DATA RECORDS:
-=-=-=-=-

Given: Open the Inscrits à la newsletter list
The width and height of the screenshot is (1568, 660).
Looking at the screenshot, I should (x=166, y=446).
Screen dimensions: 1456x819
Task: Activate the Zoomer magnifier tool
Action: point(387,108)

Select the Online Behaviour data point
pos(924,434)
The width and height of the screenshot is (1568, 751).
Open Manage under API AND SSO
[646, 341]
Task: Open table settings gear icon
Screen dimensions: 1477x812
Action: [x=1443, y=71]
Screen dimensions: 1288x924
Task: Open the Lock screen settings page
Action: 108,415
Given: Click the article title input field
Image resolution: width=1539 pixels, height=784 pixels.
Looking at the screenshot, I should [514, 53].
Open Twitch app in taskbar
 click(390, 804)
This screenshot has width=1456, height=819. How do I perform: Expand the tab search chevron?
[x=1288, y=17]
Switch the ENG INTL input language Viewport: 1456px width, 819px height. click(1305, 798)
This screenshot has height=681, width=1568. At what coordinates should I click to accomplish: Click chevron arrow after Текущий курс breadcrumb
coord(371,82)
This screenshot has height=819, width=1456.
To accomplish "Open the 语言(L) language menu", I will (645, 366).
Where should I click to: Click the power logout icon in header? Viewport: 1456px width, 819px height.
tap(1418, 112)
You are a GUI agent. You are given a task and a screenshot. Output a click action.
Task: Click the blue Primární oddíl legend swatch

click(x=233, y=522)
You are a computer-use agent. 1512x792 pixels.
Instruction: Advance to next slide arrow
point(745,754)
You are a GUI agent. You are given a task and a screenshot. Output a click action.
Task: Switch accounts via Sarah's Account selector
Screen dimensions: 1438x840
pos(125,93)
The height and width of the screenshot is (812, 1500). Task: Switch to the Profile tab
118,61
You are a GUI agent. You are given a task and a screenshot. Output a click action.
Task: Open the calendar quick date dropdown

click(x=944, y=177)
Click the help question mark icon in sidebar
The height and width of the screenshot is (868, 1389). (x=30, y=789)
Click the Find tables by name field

-=-=-=-=-

Scan the records above, then copy out each line that mentions "field".

Given: Click the article title input field
Click the Find tables by name field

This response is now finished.